18.5.09

El fin de las curvas

Hubo un tiempo lejano en que reinaban las curvas. No importaba tanto si las mujeres eran rubias o morochas, lo que importaba de verdad eran las cinturas marcadas, las caderas fuertes y el busto definido. La proporción de la belleza femenina era la de una guitarra. Brigitte Bardot, Gina Lollobrigida, Sophia Loren, Raquel Welch mostraban sus formas en el cine para delicia de los hombres y tranquilidad de las mujeres.
Pero llegó ella y todo cambió. Con su delgada languidez nos escupió el asado de las redondeces. ¡Si hasta el nombre con que la conocimos remitía a la nueva moda del raquitismo! El busto pasó a ser apenas un accidente menor en las superficies planas de las prendas de vestir. La cadera, inexistente. Las piernas delgadísimas, aptas para las minúsculas polleras y las medias con dibujos grandes y coloridos. El rostro de líneas afiladas. Los ojos enormes, enmarcados en exageradas pestañas postizas, más grandes aún porque todo en ella era pequeño, delicado y frágil.
Sus fotos, que recorrieron el mundo, al principio causaban escándalo: eran el símbolo de una mujer joven, liberada, moderna que, dueña de su cuerpo, lo exponía con mini-skirts –la revolucionaria creación de Mary Quant– y hot-pants que no admitían un gramo de más.
Con ella nació el concepto de mannequin-percha en la que la ropa literalmente colgaba; en la que el cuerpo desaparecía de la escena.
Por supuesto, ella no vino de las ondulantes tierras latinas sino de la mezcla entre la sofisticación y la psicodelia londinenses de los años 60.
Yo la admiraba porque era extrañamente hermosa. Pero también la odié con todas mis fuerzas porque fue ella, Twiggy, quien arruinó mi adolescencia. Por causas ancestrales, yo estaba condenada a no tener ese porte longilíneo, ese aspecto de junco a punto de quebrarse. Condenada a no entrar en el nuevo paradigma de la belleza universal: esa delgadez extrema que aún hoy nos hace a la mayoría de nosotras, las mujeres de estas tierras y estos orígenes, esclavas de la hoja de lechuga, las bebidas sin azúcar y los lácteos de bajo tenor graso que, ¡oh, casualidad!, son creaciones posteriores.
¡Ella hizo que comer sea pecado!

1 comentario:

SBM dijo...

Aprecio la entrada por lo bien que hilas y la gracia que tienes escribiendo. Creo que en estos temas de la apariencia física de las mujeres hay un abismo entre el gusto de los hombres, que siguen prefiriendo ese modelo latino de curvas (del que hoy sería prototipo la Bellucci), y el gusto de las propias mujeres, que preferirían parecerse a Keira Knightley - se escribe así o parecido-.

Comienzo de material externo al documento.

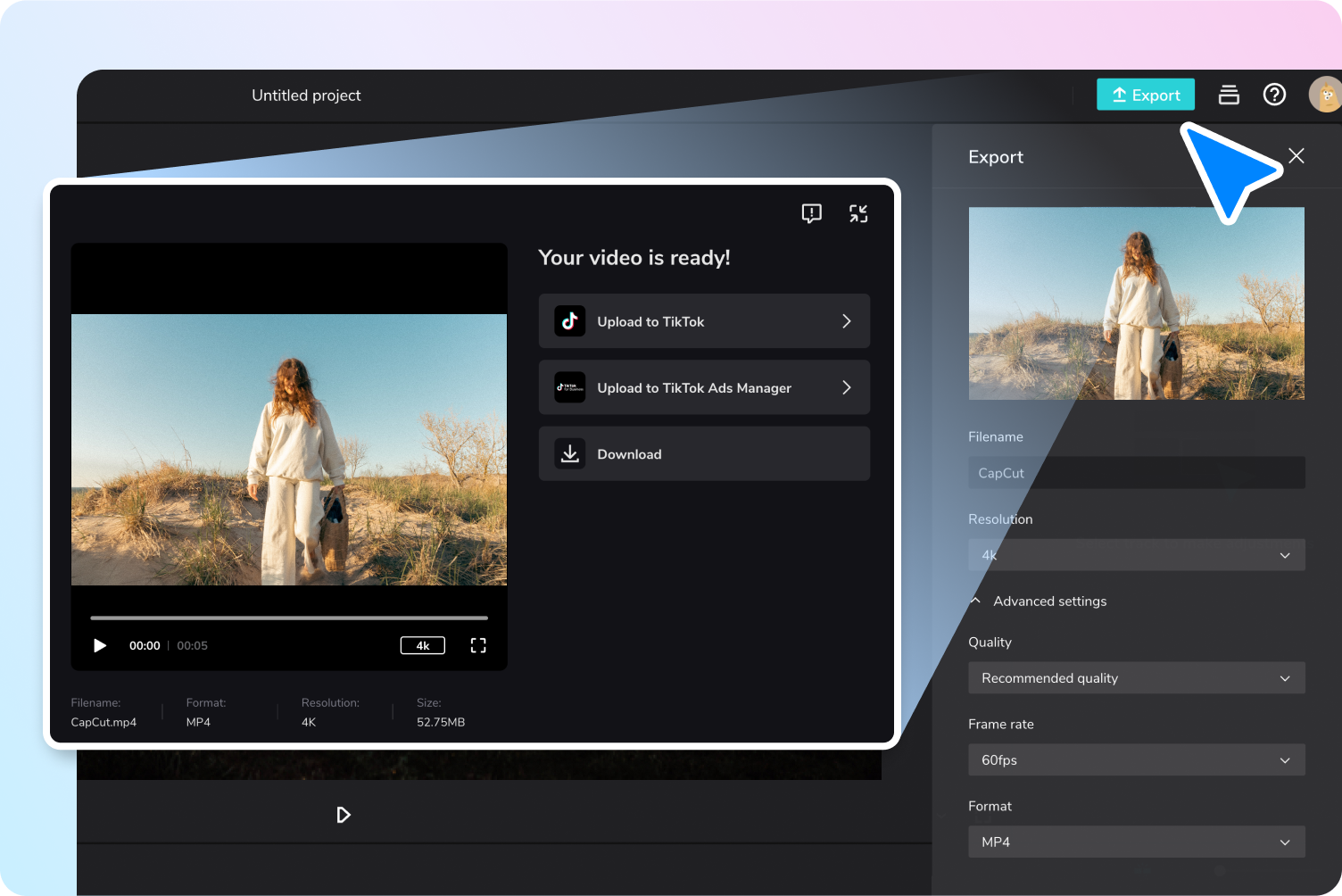Play the exported video preview
1342x896 pixels.
click(x=100, y=645)
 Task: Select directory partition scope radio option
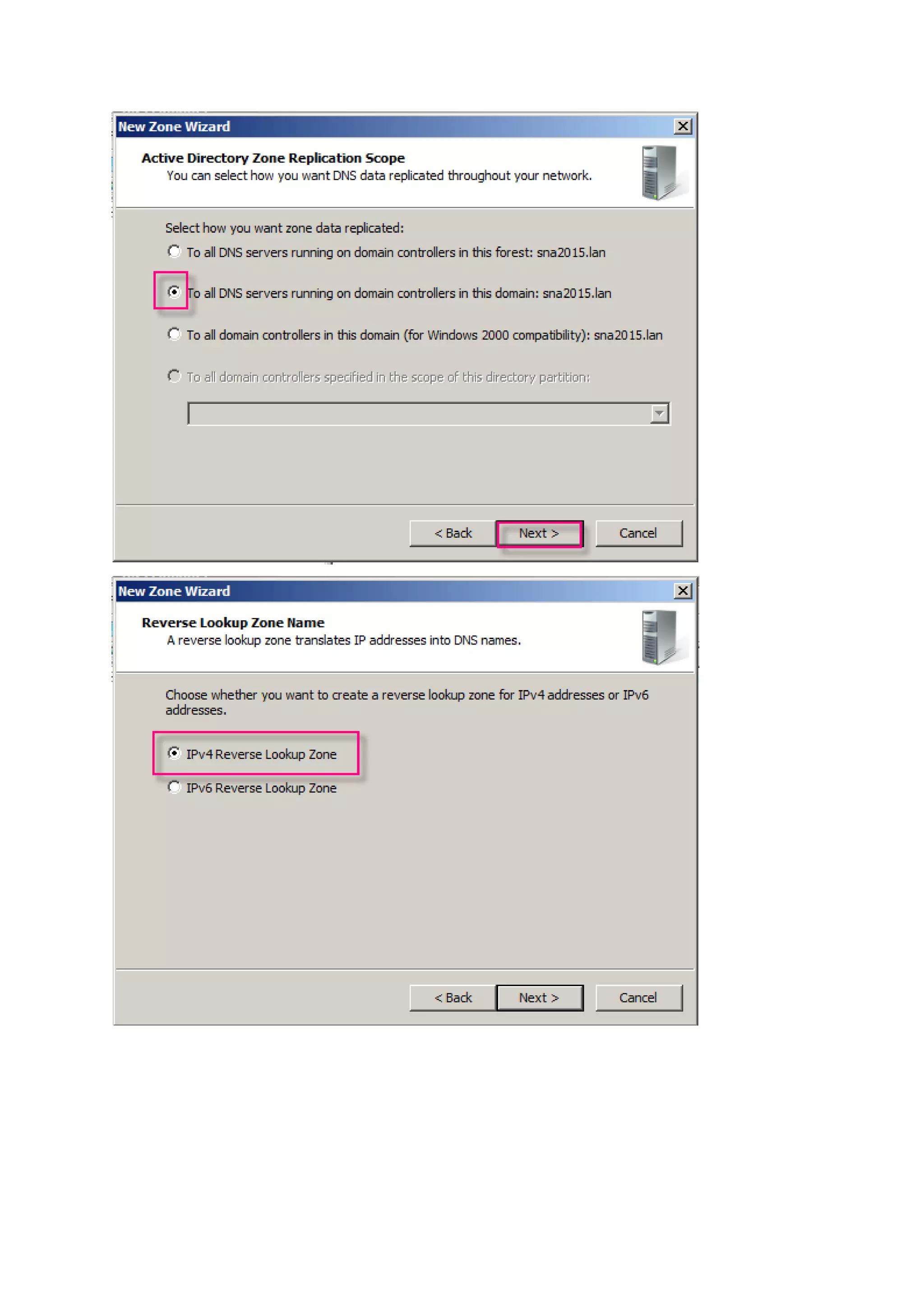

Perdona la barbaridad, pero tenía un amigo que le gustaba decir eso de "cuanto más masa, mejor se pasa". Pero bueno, tampoco hay que fiarse, ese amigo tuvo una novia, y decía que tenía un lunar junto a la boca como Marilin, cuando lo dejaron, la pobre chica pasó a tener una verruga cerca de la nariz como una bruja.

En cualquiera de los casos, lo malo no es el pecado, es el remordimiento. Sí, querida Laura, yo perdí los abdominales y me empieza a escasear el pelo, pero ante un pata negra y un buen vino no hay remordimiento. Para entrar en ese club de la buena comida y bebida, condición indispensable de admisión es la falta de remordimientos.